Martin challenges the corporate-sponsored claims that the public schools are failing to produce a good workforce. He says that Indiana’s newspapers and TV stations “advertise corporate school talking points, portray front group spokespeople as ‘experts,’ and seldom, if ever, question that profit motives and rigged research behind the corporate-sponsored statements that our schools are failing.”
The Republican-dominated legislature has taken steps to cripple the funding of public schools. “To sneak more politically connected for-profit charter schools into Indiana, in 2010 legislators cut $300 million annually from the public school budget and mandated tax caps to purposely ensure the destruction of public schools….Since the state controls the purse strings, Republican lawmakers have purposely bolted in place everything needed to start closing down Indiana schools and expanding for-profit charter schools.”
Martin shows how the overuse of standardized testing has benefited corporate politicians like Mitch Daniels. Not only do they stifle the critical thinking skills needed in a democratic society, not only do they send millions to testing corporations, but they demoralize and drive out good teachers. This too sets public schools up for failure.
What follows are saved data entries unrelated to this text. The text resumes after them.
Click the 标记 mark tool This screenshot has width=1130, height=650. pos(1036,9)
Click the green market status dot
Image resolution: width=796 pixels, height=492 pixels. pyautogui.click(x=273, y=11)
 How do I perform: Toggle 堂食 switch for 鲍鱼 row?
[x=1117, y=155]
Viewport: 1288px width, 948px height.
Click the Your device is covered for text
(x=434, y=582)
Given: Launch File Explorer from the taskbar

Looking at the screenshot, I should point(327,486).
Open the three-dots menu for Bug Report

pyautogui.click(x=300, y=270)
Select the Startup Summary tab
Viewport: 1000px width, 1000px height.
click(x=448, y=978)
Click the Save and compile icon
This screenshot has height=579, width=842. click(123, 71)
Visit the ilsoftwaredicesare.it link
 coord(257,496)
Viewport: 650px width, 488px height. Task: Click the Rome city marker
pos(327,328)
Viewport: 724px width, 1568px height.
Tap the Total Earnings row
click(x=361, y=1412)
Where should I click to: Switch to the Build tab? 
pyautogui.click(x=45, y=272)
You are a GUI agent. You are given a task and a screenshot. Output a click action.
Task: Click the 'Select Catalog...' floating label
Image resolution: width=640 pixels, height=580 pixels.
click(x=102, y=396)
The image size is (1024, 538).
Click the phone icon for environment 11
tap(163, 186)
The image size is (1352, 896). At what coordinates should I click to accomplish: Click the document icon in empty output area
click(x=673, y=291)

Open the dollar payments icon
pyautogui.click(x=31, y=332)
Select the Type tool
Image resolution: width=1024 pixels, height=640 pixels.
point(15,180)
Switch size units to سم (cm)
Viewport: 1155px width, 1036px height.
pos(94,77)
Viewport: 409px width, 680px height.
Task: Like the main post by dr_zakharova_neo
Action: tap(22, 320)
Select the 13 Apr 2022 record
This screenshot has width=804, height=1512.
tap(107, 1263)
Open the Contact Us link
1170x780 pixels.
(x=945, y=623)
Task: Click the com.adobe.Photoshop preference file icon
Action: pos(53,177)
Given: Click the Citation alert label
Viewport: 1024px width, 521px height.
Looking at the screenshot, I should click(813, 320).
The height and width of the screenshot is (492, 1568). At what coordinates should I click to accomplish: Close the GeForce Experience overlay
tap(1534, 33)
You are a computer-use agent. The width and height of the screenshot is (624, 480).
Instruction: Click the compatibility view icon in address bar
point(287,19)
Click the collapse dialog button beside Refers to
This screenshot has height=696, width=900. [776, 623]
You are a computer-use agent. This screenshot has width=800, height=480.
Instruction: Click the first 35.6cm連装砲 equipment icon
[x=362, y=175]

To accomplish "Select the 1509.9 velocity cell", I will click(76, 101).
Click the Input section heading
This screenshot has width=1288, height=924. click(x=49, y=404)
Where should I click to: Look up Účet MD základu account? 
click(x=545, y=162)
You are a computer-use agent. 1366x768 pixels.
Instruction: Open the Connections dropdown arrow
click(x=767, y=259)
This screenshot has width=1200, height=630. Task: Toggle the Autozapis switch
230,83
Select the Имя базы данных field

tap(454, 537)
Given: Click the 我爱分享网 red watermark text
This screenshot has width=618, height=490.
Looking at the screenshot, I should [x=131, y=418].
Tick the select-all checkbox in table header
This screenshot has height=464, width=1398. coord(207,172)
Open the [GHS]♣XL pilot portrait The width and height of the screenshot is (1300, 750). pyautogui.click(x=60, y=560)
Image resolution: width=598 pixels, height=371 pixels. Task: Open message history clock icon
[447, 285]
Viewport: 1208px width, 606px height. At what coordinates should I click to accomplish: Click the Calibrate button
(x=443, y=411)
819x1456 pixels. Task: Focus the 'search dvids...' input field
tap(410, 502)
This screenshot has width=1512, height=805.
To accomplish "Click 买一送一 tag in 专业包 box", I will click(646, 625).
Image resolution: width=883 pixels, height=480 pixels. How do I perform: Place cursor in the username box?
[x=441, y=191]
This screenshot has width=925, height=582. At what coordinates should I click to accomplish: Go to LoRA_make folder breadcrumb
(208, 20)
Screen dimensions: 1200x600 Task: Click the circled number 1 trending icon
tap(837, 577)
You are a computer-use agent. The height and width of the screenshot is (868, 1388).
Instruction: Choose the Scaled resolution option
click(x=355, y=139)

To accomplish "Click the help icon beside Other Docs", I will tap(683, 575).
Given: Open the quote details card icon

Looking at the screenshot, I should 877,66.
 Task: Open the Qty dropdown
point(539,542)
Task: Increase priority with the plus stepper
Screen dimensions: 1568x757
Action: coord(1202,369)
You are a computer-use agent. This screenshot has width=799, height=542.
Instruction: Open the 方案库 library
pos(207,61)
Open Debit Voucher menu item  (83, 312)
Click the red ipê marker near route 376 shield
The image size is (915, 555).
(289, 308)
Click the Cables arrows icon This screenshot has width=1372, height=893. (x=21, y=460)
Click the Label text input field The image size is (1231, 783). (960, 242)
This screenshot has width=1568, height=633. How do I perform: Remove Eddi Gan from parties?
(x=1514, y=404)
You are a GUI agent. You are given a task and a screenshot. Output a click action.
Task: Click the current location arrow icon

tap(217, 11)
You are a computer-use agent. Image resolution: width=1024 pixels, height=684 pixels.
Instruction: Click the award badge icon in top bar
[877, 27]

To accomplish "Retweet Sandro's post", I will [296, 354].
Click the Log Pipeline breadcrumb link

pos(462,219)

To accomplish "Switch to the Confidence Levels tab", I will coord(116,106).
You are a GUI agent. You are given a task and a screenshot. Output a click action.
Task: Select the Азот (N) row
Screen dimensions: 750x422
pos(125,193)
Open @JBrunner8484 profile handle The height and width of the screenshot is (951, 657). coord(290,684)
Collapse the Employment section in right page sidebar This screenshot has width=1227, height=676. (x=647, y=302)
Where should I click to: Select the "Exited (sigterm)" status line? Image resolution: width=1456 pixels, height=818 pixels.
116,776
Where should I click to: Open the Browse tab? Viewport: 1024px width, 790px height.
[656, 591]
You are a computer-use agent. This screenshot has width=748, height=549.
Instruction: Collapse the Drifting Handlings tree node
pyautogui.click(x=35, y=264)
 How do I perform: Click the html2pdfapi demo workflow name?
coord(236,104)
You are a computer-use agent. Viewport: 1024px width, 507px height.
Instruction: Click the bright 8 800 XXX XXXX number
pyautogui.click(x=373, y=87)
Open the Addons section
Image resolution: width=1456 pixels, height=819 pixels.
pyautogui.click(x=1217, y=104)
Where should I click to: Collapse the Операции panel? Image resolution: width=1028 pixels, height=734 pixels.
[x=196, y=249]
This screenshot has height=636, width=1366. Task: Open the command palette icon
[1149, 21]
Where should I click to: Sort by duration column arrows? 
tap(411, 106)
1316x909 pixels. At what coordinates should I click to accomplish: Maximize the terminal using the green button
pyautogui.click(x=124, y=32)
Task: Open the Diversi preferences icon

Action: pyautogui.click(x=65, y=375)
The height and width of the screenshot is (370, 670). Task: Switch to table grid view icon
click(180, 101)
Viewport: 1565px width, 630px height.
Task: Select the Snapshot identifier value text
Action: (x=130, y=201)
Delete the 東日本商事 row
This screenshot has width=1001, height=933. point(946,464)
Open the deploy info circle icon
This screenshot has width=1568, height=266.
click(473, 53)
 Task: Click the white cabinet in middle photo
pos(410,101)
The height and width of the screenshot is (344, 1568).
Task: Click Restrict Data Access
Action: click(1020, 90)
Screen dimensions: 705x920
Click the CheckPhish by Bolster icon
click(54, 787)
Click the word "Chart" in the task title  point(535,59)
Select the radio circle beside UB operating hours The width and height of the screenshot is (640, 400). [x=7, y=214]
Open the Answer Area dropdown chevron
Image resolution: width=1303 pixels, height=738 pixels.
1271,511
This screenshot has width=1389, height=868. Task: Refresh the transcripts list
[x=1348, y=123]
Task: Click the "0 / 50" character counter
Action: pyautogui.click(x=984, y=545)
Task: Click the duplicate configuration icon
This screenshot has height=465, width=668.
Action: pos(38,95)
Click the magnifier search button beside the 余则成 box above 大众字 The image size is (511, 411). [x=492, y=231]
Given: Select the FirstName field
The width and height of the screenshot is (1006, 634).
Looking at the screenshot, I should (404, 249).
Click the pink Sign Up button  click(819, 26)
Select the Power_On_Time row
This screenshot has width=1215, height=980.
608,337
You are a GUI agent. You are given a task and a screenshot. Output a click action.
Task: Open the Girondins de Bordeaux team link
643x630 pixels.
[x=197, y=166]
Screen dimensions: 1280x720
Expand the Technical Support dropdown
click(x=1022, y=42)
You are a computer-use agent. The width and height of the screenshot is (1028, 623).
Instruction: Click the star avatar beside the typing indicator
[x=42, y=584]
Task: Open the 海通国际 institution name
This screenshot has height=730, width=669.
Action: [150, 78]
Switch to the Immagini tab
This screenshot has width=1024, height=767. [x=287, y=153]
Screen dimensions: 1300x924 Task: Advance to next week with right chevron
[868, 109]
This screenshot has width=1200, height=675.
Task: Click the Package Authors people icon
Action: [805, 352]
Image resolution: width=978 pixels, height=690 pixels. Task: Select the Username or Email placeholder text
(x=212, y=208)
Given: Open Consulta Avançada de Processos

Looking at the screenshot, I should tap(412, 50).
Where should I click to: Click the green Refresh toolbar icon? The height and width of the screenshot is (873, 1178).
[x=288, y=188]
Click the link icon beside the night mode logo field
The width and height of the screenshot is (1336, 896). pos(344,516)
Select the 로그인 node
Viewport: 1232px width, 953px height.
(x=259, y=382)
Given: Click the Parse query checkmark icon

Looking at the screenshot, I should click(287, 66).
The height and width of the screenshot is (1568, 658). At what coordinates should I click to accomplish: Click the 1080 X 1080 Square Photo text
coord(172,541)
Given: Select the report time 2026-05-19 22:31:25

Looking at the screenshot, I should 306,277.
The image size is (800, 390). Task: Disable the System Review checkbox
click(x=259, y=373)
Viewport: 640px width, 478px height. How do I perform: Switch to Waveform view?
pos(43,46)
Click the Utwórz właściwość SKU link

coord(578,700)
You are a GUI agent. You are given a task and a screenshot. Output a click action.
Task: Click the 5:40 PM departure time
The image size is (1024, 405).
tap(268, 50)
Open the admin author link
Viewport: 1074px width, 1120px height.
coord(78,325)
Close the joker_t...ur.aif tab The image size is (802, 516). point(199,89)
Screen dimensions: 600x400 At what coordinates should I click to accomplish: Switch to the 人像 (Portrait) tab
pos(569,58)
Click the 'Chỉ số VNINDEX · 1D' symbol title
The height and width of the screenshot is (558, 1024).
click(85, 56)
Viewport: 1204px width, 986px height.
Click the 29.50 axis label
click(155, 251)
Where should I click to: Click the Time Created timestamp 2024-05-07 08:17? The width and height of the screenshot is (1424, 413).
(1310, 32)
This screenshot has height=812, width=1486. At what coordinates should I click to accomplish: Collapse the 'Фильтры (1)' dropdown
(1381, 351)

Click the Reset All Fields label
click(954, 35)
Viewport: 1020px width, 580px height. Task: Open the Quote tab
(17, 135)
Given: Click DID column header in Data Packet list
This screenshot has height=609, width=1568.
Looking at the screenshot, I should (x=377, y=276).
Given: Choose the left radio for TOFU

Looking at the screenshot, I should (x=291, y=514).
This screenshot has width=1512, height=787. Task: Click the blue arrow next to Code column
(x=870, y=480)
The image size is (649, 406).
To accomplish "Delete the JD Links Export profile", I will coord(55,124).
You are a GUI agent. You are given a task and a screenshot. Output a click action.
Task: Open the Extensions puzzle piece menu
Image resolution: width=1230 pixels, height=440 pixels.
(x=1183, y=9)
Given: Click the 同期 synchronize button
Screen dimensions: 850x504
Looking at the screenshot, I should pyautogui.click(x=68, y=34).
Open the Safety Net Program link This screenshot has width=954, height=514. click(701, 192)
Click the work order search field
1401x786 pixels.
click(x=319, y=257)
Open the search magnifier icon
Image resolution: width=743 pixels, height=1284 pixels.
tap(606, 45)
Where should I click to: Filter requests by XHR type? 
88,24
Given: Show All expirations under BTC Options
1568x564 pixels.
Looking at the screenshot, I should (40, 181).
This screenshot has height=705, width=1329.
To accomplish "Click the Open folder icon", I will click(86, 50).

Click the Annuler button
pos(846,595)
One of the valuable aspects of Doug Martin’s book is his careful dissection of the sponsors of corporate reform in Indiana. A key player is called the Mind Trust, which Martin cites as an exemplar of “crony capitalism.” Martin writes:
“The Mind Trust typifies America’s counterfeit political Left. Mouthing the rhetoric of class warfare, civil rights, and female empowerment, the mock liberals at Education Sector, the Center for American Progress, and the New America Foundation, all supportive of the Mind Trust specifically or school privatization in general (and most bringing home six-figure salaries), attack teachers unions and public schools and connive to mount in place a school system based on corporate profit, one which disenfranchises the female teachers and minority and poor students they claim to be helping.”
Martin calls out the enablers of the school privatization movement, such as Eli Lilly and the Lilly Endowment, reliable funders of privatization activities, and of Teach for America and the New Teacher Project, which will recruit the temporary teachers needed for the charters. He cites the power of ALEC in the Indiana legislature, whose members pushed to evaluate teachers by their students’ test scores and to judge colleges of education by the test scores of students taught by their graduates. He provides overviews of the anti-teacher, anti-union, privatization agenda of Stand for Children, DFER (Democrats for Education Reform), the Christian right, the Bradley Foundation, the DeVos family of Michigan, and the Black Alliance for Educational Options (BAEO), which promotes charters and vouchers.
Martin doesn’t offer any suggestions about how to combat the well-funded, interconnected organizations that are advancing the privatization agenda. His book contains valuable information about the privatization movement, its goals, its major players, and its strategies. He leaves it to voters to figure out how to save public education in Indiana.
Whether or not you live in Indiana, you should read this book. The major players like DFER and BAEO operate nationally. The activities in Indiana follow a script that is being enacted in many states, probably including yours.